Baked Goods & Sweet Treats Recipes

Bake Off Bake Along || Week 7 (Desserts)

I’m pretty much all about a good dessert challenge. I believe that dessert should be eaten with every meal. But I do have a bone to pick with this Wednesday’s episode. 

Though I haven’t looked at most of the recipes, it seemed to me that most people were baking swiss rolls and not roulades. Which is fair enough, because swiss rolls are delicious, but that’s not the challenge. And in fact, swiss rolls were a challenge that I completed baking along to Bake Off in 2014. 

The other thing was that Paul and Mary were on about not having the roulades crack. But not only does food mecca Leiths say to embrace the cracks in a roulade, Mary Berry’s own cookbook says to as well. I quote the legend herself, ” Don’t worry if it cracks – that is quite normal and part of its charm!” 

Armed with that knowledge I set out to make a chocolatey delight. But since I’m being judged the same way this weeks contestants were, I did not win Star Baker due to cracks. But cracks be damned! Roulade is delicious! 

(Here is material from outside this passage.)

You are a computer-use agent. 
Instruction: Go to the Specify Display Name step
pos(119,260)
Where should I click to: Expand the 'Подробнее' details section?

Gluten Free Chocolate Roulade 

loving-my-roulade
I wish someone gazed at me the way that I gaze at chocolate roulade. 

Ingredients: 

For the cake:
6 eggs
175 g plain dark chocolate
175 g caster sugar

For the filling:
300 mL of double cream
icing sugar for dusting

Instructions:  

Start off by lining your baking pan. To be honest, mine wasn’t quite big enough. You need at least 23 cm in width, ideally.

Melt your chocolate bain marie. Let your chocolate cool for about 15 minutes until it is only slightly warm. Preheat your oven to 180 C.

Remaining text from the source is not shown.